• _TASK INSTRUCTIONS_
The span to repeat in the listing below runs from the line containing "Maduro (26, 2026)" to the line containing "[rss] (121, 7)", inclusive. Repeat it exactly, and only it.

- Opening Delimiter -

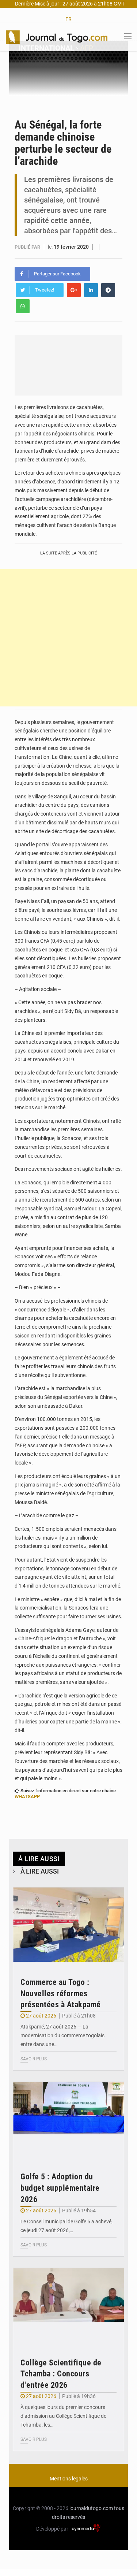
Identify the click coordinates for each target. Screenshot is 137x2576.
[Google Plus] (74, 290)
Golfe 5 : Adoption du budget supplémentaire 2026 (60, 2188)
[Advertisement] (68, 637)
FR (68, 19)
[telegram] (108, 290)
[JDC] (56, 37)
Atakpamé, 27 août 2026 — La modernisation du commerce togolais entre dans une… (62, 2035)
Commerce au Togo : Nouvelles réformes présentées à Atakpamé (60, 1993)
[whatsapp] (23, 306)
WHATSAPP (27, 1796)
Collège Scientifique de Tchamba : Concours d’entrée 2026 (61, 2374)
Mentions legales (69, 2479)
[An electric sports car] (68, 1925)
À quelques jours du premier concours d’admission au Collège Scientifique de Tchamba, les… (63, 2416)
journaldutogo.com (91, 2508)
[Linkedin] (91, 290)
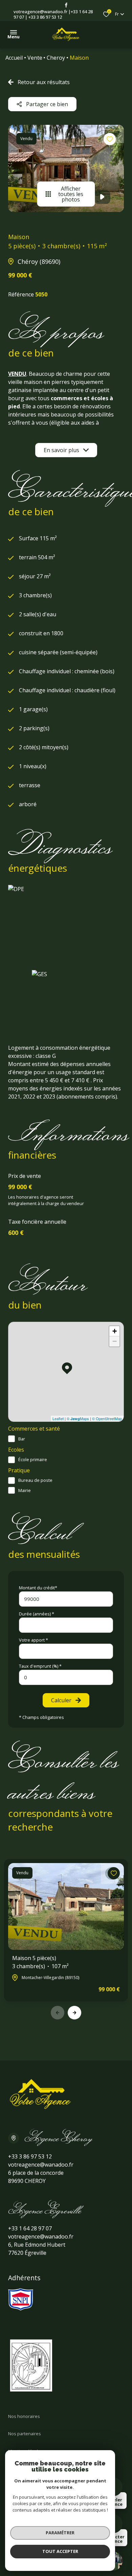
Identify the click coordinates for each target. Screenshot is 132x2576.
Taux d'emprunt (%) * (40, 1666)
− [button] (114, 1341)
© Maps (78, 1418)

- Closing Delimiter -
- Opening Delimiter -

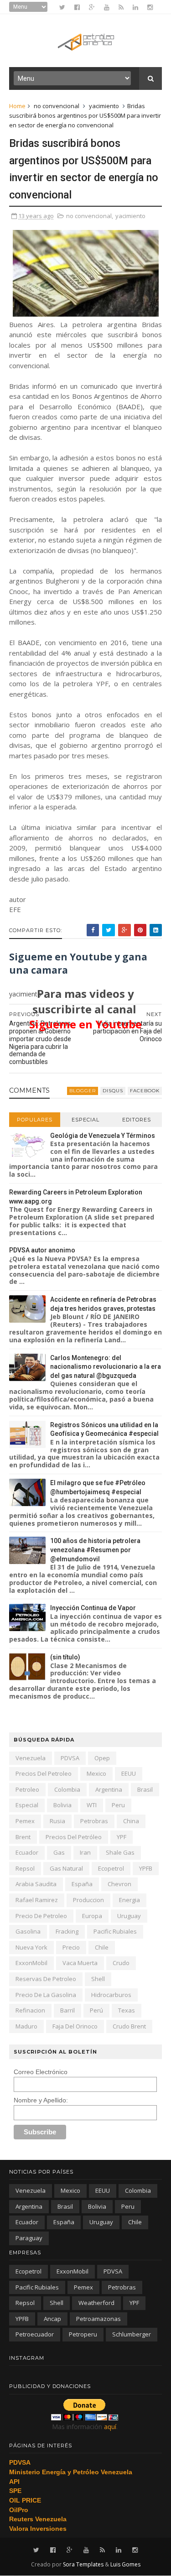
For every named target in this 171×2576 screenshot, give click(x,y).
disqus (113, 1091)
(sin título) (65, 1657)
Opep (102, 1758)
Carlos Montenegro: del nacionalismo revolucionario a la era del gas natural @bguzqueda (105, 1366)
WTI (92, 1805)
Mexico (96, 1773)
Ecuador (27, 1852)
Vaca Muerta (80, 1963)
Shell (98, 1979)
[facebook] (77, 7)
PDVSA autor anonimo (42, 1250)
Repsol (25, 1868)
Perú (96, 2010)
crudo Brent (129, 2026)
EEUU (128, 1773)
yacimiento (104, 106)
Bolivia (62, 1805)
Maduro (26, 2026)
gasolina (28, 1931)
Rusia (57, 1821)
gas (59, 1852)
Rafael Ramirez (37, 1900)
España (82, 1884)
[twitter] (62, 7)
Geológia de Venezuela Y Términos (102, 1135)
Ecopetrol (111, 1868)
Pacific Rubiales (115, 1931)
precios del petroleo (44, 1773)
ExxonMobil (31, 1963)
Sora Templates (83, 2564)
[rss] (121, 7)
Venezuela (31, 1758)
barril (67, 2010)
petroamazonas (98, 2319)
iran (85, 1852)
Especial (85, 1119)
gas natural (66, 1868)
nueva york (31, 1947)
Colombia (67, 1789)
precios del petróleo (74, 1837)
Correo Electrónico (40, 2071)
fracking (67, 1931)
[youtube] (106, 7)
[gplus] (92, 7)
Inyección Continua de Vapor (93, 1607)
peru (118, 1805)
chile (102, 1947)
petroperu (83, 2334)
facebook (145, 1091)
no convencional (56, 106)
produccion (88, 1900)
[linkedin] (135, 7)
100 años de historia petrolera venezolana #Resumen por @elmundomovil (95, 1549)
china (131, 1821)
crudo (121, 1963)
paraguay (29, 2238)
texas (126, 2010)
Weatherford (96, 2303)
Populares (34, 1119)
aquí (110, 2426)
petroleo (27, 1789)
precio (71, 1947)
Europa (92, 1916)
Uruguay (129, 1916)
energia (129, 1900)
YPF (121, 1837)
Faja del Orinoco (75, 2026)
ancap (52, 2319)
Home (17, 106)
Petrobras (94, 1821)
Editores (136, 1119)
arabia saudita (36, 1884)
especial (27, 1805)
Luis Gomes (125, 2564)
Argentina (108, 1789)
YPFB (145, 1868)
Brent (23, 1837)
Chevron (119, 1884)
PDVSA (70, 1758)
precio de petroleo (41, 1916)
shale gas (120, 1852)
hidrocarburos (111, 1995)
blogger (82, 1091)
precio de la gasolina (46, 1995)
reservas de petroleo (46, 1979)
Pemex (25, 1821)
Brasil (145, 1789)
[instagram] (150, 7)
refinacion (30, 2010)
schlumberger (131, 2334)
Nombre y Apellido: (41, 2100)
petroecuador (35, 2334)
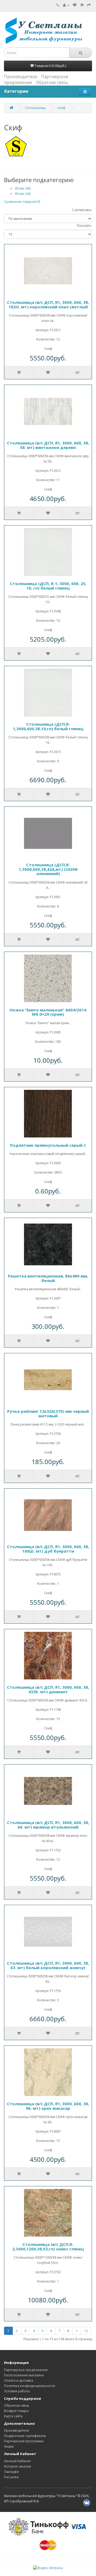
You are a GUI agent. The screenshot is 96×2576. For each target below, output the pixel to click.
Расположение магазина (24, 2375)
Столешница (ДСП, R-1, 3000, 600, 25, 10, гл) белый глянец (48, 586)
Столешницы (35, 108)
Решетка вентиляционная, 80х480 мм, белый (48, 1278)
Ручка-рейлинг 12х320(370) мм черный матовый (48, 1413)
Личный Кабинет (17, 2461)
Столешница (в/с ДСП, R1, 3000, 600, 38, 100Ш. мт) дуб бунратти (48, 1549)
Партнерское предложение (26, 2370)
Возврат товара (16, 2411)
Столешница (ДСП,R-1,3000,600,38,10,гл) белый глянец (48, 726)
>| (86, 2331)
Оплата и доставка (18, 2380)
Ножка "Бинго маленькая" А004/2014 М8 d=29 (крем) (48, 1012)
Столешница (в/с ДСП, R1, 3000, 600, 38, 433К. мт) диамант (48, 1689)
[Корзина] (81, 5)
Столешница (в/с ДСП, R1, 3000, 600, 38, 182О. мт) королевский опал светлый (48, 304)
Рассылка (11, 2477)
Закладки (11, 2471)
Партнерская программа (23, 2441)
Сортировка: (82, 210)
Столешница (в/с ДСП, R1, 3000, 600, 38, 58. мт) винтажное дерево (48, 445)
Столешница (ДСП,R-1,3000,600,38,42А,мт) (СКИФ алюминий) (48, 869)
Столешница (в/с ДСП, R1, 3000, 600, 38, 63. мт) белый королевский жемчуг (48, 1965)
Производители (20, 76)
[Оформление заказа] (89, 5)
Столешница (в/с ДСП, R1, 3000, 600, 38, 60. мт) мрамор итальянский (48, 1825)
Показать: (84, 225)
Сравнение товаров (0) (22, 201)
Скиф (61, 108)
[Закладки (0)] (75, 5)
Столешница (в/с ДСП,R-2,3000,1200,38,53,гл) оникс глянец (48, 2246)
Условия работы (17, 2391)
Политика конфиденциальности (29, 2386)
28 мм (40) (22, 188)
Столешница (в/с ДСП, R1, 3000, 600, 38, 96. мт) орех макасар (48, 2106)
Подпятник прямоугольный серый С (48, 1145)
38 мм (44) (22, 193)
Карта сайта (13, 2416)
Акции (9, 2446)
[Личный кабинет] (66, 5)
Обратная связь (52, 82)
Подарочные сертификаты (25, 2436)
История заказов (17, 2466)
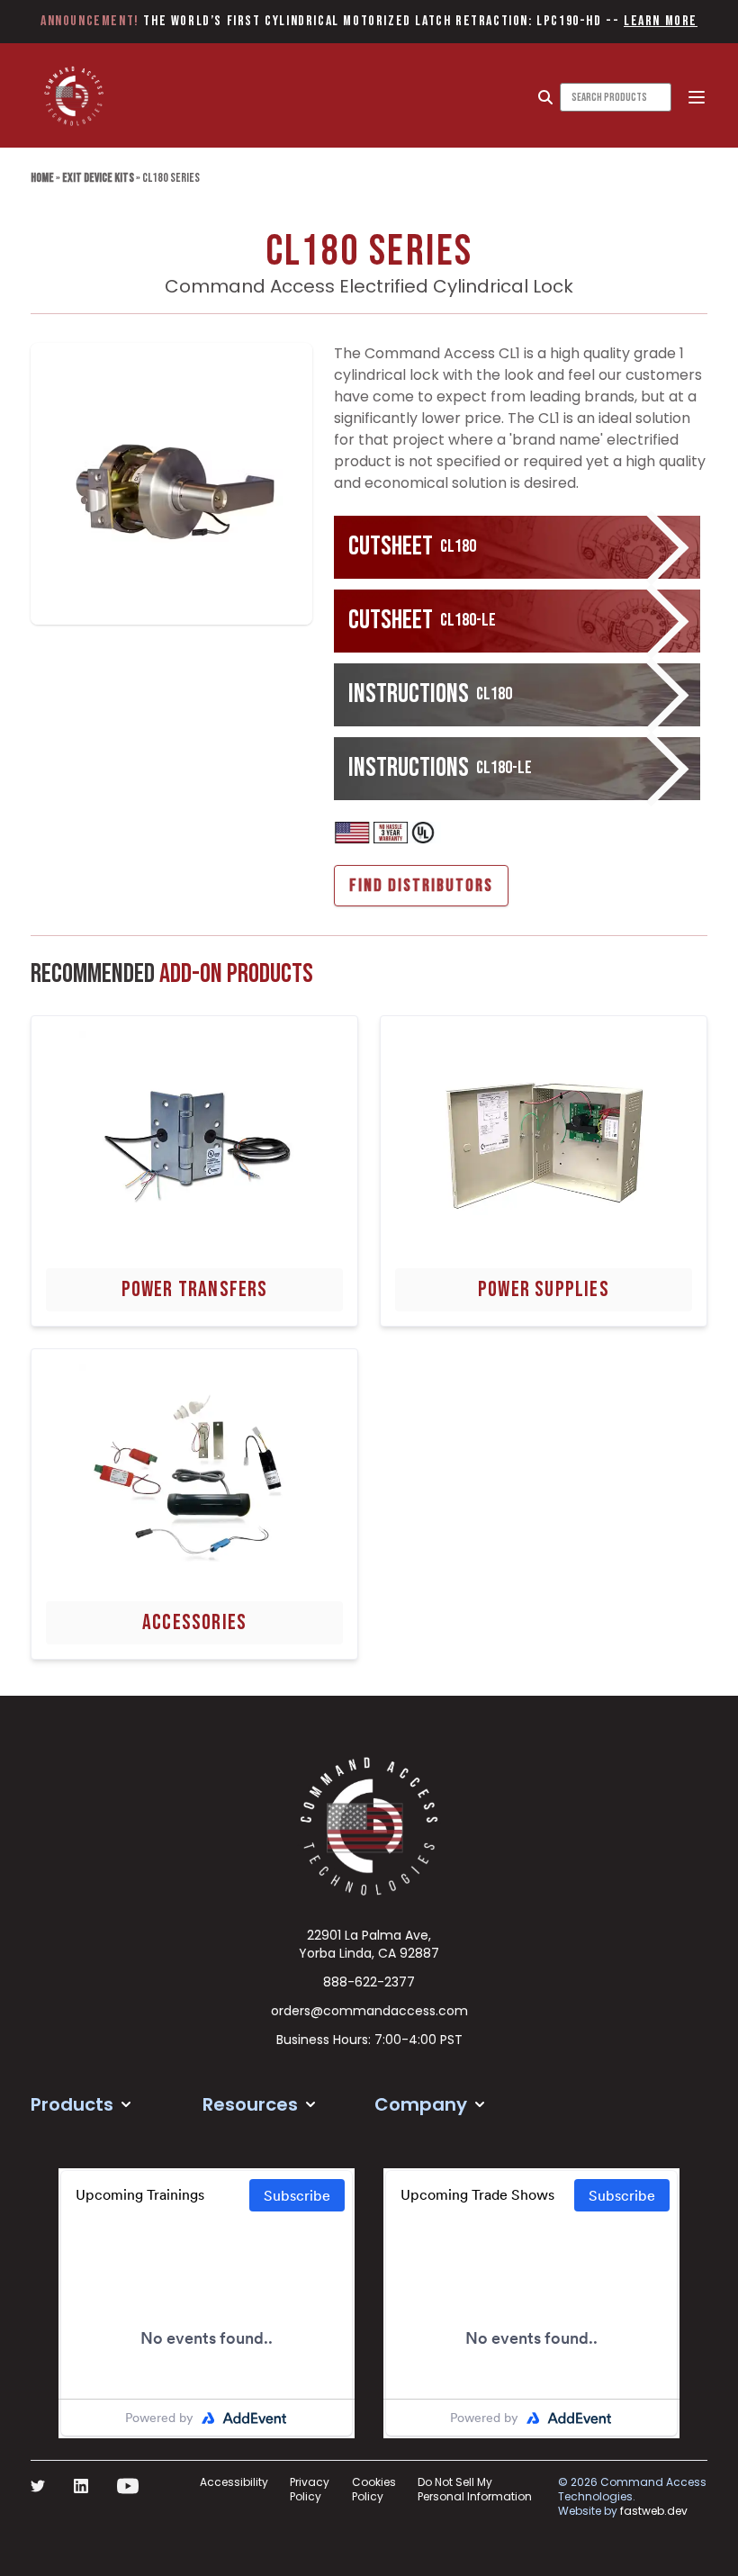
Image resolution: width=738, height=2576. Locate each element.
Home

- Closing Delimiter -

• _COMPLETED TASK_
Maduro (26, 2026)
gasolina (28, 1931)
Rusia (57, 1821)
gas (59, 1852)
Rafael Ramirez (37, 1900)
España (82, 1884)
[twitter] (62, 7)
Geológia de Venezuela Y Términos (102, 1135)
Ecopetrol (111, 1868)
Pacific Rubiales (115, 1931)
precios del petroleo (44, 1773)
ExxonMobil (31, 1963)
Sora Templates (83, 2564)
[rss] (121, 7)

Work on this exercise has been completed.